Liège On parle d’une fraude à l’ONSS de plus de 2 millions d’euros

Ce 26 novembre, la chambre du conseil de Liège devait se prononcer dans un dossier de fraude sociale et de traite des êtres humains reprochés à six sociétés de transports et à quatre individus. La chambre du conseil de Liège a ordonné lundi le renvoi devant le tribunal correctionnel de Liège.

Nous l’évoquions fin octobre en effet, une nouvelle affaire de fraude sociale a secoué le secteur du transport et plus précisément les entreprises Cap Express, Truck Park et Immov, toutes basées à Waremme (et appartenant toutes à une même famille). Les trois sociétés sont accusées d’avoir utilisé des sociétés fictives, bases en Slovaquie, pour détourner les montants de l’ONSS (Office national de Sécurité sociale). Dans le cas présent, on évoque 183 ouvriers chauffeurs employés par les sociétés mais déclarés frauduleusement en Slovaquie.

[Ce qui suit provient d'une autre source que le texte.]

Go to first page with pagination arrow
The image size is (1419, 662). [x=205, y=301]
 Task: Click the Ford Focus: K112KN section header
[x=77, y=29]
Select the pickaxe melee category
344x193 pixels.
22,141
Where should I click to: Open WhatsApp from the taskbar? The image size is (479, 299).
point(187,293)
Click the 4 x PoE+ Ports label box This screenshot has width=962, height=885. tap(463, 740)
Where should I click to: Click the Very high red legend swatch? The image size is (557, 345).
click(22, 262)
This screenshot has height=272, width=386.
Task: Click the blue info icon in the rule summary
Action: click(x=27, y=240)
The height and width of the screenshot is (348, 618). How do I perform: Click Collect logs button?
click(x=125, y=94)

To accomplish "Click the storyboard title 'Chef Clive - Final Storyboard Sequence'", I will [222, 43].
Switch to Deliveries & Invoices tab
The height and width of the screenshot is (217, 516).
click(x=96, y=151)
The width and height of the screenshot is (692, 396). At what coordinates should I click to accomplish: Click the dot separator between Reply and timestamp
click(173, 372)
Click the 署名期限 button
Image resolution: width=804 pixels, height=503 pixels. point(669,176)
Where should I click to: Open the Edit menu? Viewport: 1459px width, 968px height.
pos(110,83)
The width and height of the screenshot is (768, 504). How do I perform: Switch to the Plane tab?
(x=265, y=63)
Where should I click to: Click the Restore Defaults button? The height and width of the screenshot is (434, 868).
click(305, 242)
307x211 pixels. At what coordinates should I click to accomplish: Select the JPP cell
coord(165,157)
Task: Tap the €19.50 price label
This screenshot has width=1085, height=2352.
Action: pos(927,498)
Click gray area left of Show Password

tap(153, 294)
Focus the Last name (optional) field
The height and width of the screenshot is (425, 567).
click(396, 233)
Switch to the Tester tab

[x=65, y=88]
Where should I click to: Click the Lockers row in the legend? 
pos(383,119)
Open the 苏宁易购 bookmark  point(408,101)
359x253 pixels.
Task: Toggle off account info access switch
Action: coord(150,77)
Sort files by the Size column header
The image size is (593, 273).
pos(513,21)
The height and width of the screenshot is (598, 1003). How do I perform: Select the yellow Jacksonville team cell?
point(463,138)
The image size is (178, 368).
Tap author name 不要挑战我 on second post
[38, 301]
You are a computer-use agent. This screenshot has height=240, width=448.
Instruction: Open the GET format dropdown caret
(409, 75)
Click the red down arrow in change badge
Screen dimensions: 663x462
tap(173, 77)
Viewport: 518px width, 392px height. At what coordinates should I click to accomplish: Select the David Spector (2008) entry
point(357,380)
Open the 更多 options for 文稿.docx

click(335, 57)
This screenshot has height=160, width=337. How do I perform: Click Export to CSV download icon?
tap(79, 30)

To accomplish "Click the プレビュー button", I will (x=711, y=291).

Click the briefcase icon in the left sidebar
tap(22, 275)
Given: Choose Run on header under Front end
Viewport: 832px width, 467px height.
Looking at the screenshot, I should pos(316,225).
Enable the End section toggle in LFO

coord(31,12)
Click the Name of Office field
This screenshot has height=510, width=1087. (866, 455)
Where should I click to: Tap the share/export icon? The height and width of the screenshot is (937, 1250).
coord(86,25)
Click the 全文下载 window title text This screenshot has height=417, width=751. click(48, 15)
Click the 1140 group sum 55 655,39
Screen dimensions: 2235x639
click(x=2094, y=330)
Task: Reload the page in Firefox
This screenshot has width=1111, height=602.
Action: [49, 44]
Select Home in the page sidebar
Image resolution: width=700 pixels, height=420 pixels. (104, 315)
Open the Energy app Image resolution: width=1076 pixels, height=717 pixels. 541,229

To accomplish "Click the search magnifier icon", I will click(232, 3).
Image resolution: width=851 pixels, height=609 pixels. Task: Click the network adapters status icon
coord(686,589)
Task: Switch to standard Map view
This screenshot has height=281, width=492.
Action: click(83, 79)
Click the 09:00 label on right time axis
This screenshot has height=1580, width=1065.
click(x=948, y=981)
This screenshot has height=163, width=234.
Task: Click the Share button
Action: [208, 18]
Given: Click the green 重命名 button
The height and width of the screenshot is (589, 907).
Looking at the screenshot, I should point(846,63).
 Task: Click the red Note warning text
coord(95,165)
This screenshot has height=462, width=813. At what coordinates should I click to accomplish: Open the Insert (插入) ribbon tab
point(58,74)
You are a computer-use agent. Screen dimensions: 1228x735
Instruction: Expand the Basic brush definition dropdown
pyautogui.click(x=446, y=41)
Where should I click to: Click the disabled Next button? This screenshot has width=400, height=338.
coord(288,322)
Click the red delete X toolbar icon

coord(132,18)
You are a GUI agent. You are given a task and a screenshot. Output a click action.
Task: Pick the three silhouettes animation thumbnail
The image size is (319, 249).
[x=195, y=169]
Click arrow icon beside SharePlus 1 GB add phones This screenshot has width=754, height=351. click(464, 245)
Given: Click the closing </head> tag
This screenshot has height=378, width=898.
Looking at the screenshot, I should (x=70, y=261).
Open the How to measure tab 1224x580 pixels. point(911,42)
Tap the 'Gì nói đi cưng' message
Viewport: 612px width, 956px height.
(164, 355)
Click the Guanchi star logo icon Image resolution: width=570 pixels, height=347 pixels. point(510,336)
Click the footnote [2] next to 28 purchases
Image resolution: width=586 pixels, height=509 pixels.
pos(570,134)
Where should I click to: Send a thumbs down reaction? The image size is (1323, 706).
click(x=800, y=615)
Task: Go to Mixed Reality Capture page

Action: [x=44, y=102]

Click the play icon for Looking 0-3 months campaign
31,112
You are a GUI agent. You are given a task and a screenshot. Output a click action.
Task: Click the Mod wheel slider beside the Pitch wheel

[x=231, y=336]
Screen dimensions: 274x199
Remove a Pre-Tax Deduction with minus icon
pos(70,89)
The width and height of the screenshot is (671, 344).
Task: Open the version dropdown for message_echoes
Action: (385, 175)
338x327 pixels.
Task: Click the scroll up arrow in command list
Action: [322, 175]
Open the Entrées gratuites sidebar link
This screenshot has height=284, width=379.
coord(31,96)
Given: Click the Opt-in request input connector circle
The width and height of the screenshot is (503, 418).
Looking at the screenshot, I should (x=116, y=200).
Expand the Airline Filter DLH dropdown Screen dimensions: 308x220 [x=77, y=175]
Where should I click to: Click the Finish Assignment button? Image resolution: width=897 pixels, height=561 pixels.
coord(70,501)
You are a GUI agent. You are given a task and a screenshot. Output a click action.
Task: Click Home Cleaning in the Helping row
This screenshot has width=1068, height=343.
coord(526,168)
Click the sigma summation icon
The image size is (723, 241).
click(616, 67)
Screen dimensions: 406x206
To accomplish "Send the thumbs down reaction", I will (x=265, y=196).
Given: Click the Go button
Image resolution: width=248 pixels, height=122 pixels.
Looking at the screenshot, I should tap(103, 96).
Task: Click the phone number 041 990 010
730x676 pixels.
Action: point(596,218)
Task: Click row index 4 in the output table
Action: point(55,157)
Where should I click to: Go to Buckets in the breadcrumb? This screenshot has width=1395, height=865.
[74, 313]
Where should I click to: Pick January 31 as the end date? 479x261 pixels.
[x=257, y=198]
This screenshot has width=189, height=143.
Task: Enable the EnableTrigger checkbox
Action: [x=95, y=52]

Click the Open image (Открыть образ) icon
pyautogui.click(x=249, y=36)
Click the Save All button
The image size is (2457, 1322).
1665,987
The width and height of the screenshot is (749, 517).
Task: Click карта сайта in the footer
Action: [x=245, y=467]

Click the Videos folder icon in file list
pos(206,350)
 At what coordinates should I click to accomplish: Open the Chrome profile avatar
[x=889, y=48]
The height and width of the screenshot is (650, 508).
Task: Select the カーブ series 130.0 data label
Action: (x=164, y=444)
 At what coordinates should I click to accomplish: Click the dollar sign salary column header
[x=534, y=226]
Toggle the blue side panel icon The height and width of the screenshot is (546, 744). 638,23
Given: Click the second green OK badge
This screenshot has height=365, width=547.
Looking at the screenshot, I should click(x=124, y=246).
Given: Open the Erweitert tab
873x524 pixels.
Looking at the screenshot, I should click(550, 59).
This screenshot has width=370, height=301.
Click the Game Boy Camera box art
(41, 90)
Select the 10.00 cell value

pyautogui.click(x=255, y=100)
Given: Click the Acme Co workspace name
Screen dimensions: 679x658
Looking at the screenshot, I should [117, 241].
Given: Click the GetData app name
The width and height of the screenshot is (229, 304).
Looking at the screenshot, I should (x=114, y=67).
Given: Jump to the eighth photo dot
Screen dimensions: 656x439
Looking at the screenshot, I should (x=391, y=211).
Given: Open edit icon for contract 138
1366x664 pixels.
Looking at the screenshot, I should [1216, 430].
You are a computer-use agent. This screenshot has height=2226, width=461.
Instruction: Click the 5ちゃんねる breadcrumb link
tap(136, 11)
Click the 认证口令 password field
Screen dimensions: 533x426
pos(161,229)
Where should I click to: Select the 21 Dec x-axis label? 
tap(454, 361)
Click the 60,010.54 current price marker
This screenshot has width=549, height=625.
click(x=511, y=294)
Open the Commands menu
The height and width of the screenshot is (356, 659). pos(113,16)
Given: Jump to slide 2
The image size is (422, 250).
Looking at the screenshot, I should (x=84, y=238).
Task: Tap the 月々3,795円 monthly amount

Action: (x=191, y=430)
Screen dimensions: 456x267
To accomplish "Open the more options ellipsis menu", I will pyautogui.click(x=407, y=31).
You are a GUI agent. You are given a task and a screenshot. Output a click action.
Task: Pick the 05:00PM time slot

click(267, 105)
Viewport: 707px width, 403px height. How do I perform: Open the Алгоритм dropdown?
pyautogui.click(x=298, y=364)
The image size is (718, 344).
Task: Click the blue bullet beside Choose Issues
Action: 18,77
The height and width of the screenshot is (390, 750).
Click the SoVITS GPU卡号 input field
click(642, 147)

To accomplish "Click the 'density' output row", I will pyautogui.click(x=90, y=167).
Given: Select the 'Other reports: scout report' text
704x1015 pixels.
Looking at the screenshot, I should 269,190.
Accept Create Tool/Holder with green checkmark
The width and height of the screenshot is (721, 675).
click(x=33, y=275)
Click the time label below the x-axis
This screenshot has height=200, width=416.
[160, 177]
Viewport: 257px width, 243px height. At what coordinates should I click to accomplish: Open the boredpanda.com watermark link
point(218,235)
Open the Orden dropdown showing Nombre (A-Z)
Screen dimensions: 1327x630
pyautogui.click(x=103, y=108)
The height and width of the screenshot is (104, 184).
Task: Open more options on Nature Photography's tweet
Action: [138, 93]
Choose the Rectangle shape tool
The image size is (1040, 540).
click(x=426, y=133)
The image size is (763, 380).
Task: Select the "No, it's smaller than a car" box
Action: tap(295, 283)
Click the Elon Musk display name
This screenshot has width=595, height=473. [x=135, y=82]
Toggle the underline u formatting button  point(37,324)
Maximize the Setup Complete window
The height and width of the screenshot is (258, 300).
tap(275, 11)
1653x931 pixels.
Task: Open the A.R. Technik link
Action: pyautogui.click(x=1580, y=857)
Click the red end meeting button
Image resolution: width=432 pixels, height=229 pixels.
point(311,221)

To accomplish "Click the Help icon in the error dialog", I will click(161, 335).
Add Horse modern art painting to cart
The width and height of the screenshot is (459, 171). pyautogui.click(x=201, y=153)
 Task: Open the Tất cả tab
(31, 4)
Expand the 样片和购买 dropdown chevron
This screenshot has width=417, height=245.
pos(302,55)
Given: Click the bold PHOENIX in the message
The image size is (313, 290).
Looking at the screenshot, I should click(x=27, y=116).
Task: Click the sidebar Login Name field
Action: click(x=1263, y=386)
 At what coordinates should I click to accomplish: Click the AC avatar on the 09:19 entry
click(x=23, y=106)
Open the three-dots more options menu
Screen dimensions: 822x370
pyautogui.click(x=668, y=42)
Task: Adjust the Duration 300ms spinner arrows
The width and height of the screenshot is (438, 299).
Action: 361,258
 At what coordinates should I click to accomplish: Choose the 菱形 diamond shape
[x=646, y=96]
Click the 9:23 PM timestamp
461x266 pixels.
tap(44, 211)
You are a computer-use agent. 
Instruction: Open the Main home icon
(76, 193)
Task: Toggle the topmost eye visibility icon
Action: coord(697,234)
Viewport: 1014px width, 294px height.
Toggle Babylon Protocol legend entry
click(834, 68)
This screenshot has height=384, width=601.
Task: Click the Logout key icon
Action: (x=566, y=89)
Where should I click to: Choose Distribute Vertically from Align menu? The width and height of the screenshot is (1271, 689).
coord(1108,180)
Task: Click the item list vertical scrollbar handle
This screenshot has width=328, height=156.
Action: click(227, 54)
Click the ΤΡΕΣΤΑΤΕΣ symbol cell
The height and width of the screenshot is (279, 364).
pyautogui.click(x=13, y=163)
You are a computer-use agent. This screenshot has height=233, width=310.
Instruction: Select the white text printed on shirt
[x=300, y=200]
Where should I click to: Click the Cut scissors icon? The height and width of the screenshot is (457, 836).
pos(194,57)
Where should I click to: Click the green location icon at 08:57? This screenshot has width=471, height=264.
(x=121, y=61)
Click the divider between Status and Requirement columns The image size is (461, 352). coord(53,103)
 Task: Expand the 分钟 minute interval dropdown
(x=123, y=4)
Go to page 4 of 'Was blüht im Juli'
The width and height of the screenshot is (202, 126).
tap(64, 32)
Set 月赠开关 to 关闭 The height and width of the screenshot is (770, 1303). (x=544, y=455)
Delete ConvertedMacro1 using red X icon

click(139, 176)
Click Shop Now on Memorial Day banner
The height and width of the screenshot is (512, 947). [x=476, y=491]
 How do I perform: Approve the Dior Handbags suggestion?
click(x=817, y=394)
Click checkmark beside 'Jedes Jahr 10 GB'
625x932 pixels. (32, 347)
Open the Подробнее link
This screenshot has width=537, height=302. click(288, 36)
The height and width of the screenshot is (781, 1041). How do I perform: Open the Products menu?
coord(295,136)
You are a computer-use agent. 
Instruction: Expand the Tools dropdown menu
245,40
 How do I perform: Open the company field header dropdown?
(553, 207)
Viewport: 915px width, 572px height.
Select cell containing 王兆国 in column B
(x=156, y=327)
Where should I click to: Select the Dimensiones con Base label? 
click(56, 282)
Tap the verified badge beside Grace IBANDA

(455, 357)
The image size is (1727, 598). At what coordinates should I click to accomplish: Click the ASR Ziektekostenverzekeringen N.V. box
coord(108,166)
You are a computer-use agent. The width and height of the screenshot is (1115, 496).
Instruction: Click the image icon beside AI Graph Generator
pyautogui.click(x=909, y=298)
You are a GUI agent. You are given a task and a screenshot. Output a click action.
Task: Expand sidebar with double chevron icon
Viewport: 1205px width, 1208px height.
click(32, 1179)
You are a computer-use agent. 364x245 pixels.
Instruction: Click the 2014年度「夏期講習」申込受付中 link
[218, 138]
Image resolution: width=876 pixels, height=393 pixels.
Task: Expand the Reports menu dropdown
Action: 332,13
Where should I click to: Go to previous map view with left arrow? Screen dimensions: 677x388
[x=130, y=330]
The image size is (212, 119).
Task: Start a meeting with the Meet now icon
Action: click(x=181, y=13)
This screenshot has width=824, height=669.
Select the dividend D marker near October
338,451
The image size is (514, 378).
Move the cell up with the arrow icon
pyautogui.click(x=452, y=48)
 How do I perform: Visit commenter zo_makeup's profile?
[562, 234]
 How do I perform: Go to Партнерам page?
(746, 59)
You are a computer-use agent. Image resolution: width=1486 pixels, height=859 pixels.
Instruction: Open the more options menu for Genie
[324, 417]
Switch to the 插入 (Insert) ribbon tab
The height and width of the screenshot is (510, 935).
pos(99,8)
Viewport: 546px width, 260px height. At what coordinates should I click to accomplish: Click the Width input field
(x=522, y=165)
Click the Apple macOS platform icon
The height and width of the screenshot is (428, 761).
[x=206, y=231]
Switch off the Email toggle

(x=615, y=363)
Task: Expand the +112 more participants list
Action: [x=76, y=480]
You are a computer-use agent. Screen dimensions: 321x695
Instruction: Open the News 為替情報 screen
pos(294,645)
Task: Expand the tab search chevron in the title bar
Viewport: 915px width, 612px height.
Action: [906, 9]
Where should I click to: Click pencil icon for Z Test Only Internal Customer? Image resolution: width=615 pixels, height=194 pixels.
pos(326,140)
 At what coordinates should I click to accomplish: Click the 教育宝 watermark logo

C’est en janvier 2015 que le dossier avait été mis à l’instruction et, selon l’Auditorat du Travail, l’enquête menée révélait bien que les trois entreprises slovaques étaient gérées depuis la Belgique. Entre 2009 et 2015, le montant du préjudice s’élèverait donc à plus de 2 millions d’euros… montant correspondant aux cotisations impayées. Élément majeur estime Pascale Malderez, magistrat de presse à l’Auditorat du travail, dans le cadre de l’instruction, la Slovaquie a désassujetti tous les chauffeurs, roumains et slovaques, à la sécurité sociale du pays ; reconnaissant de facto une fraude organisée.

Selon les avocats des inculpés, une question fondamentale sera posée au moment d’examiner le fond du dossier, relative à l’application par la Belgique de la législation belge et non pas de la législation européenne. En raison du montant des cotisations éludées, l’affaire pourrait avoir des conséquences financières très importantes en termes d’amendes en cas de condamnation des sociétés impliquées.